Poland is tightly followed by Cyprus and Iceland. There, residential price inflation accelerated last year, to 15 per cent - from 7.6 per cent , and nine per cent , respectively. Norway and Sweden, with an annual growth of 10 per cent, are among the “winners” as well.

Rising interest rates set by the European Central Bank (ECB) are largely to blame for last year's downturn and stabilisation will not reign in soon, according to Forbes. Unlike the US Federal Reserve, the ECB is averse to cutting loan rates, which means the effects of the credit squeeze have not been exhausted yet.

While Germany, Europe's largest economy, has been enjoying a mini-economic renaissance in the last few years, its housing market lagged behind the pace of upsurge. Not helping matters, is the fact that Germany has one of the biggest rental residential sectors in the world: some 58 per cent of all its households rent, according to

Meanwhile, a slowdown in the French economy is also hurting its housing market, with a similar lull happening in the United Kingdom, Belgium and the Netherlands.

Britain's key hot spots are still the posh Central London districts of Kensington and Chelsea, Liam Bailey, head of residential real estate research at the London-based Knight Frank, said. But growth even in Britain's capital, which boasts some of the most expensive property in the world, is slowing. In mid-2007, quarterly growth in prime London was around 8 per cent - now it's at around 2.5 per cent, according to Knight Frank.
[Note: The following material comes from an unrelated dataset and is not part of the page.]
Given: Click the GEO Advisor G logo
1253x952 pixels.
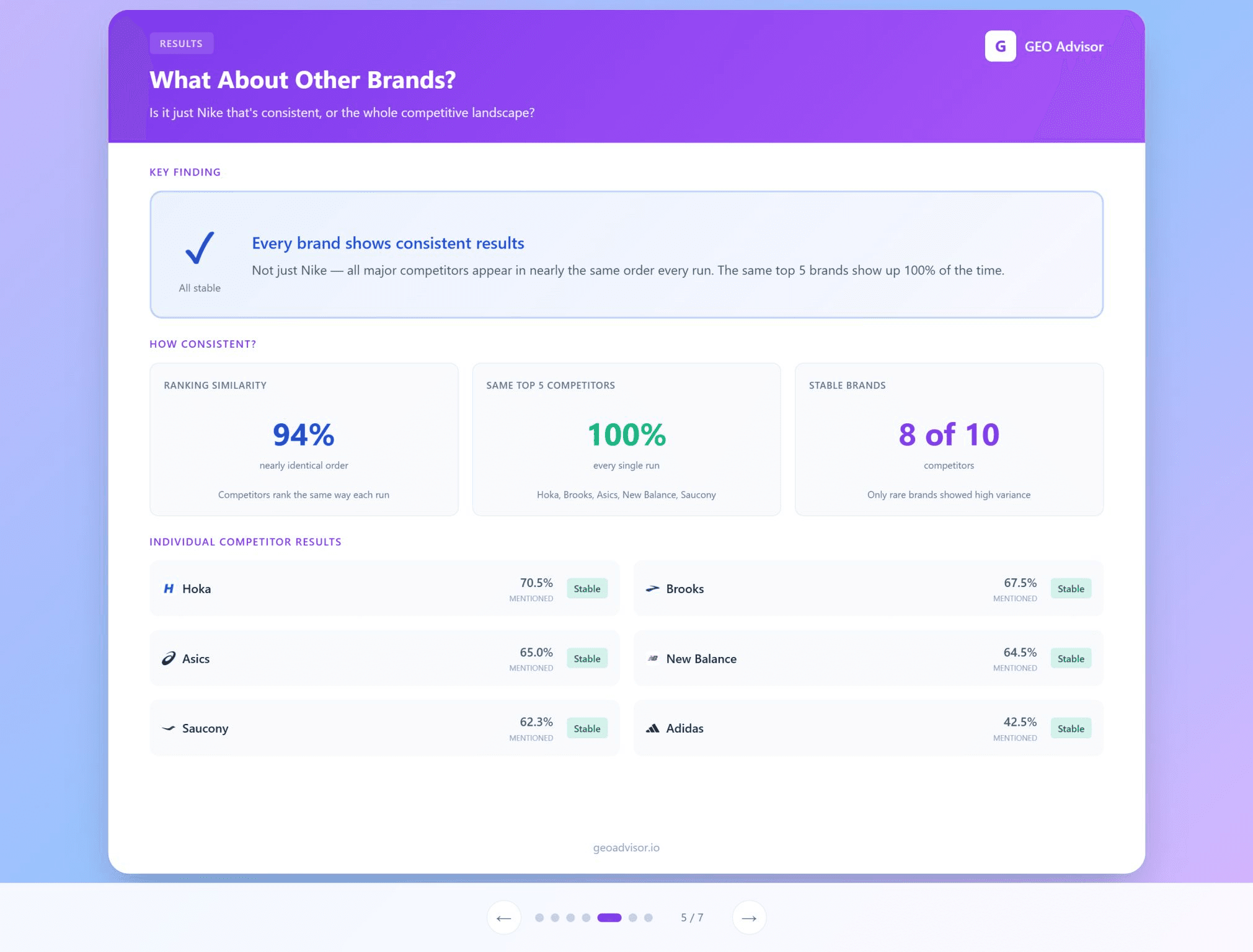Looking at the screenshot, I should pyautogui.click(x=999, y=46).

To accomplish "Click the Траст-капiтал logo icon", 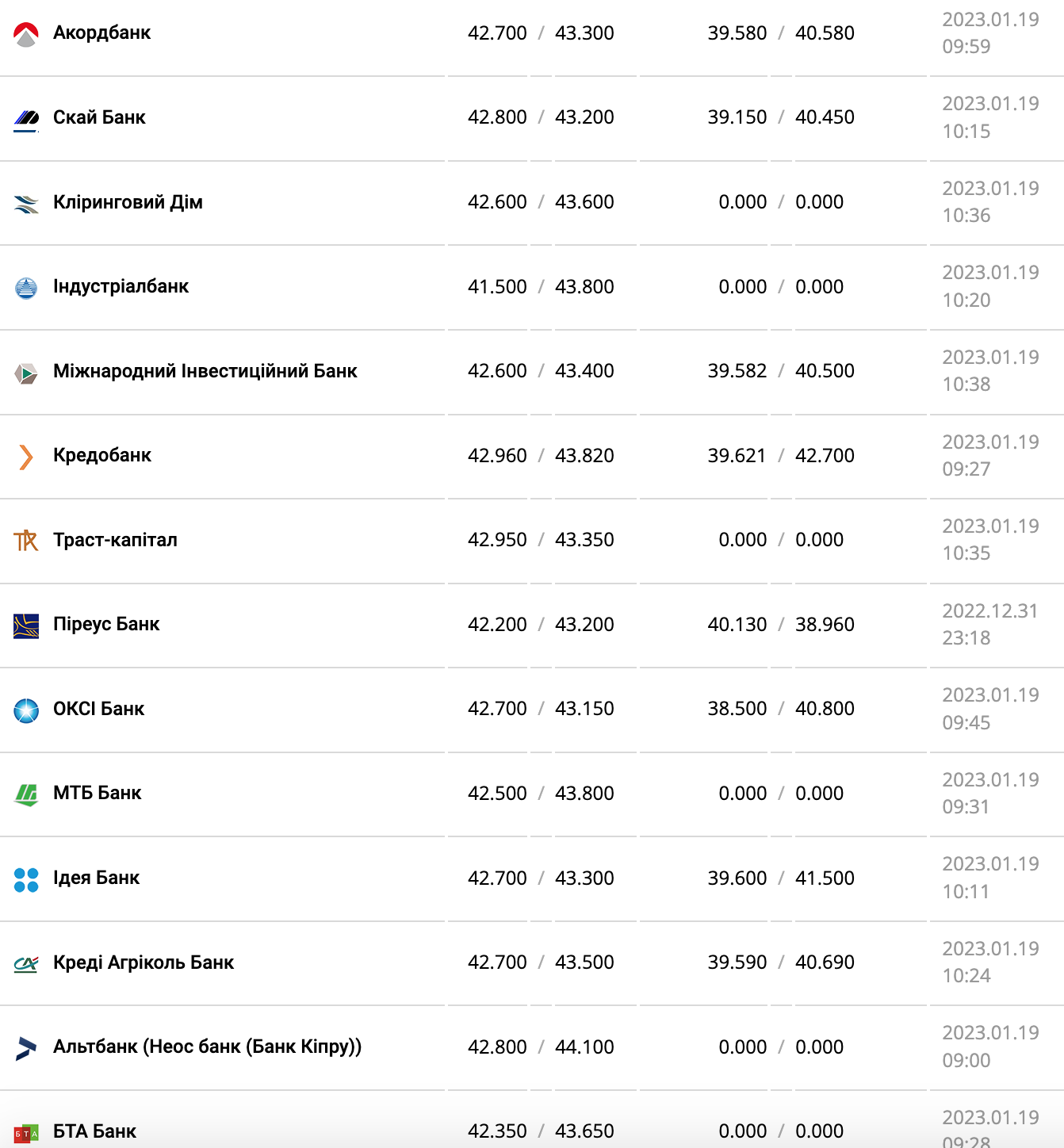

There are some countries, such as Bulgaria and Latvia, which were not included in the research quoted by Forbes. This is simply because the RICS has not been able to get their government statistical departments or housing associations to release the relevant information. However, although these housing markets have seen phenomenal growth, even they are on the wane, the magazine ssaid.

"There was a peak in growth in the Baltic markets, but it's over," says Gareth Williams, Knight Frank senior research analyst. "You won't see the 40 per cent to 50 per cent growth rates again in those countries." The peak for Latvia was in the beginning of 2007; Lithuania was a little earlier, he says, quoted by Forbes.

Latvia's mortgage market (the total value of mortgage loans outstanding) rose by 86.5 per cent in 2006, according to research by the European Mortgage Federation. In Bulgaria, it grew by 73.5 per cent for the same period, and in Estonia by 63.4 per cent. But even that was a fall from the 97.2 per cent, registered in Latvia and Bulgaria in 2005.

"The Irish are big on cross-border investment," says Williams. "The Germans are buying in places like Bulgaria. Also, a lot of property there is purchased by Russians."

These are just a few of the prime property hot spots generally thought to be safe bets. Others include London, Monaco, France's Dordogne and gorgeous coastal locations like Cote d'Azure or the northern Sardinian beach paradise of Costa Smeralda.

Europe's luxury markets have survived the global crunch almost unscathed, which could be ascribed to the fact that buyers of expensive houses don't typically take out mortgages - they can usually afford to pay the asking price upfront. That means the rate decisions made by central banker in Brussels make little difference, Forbes commented.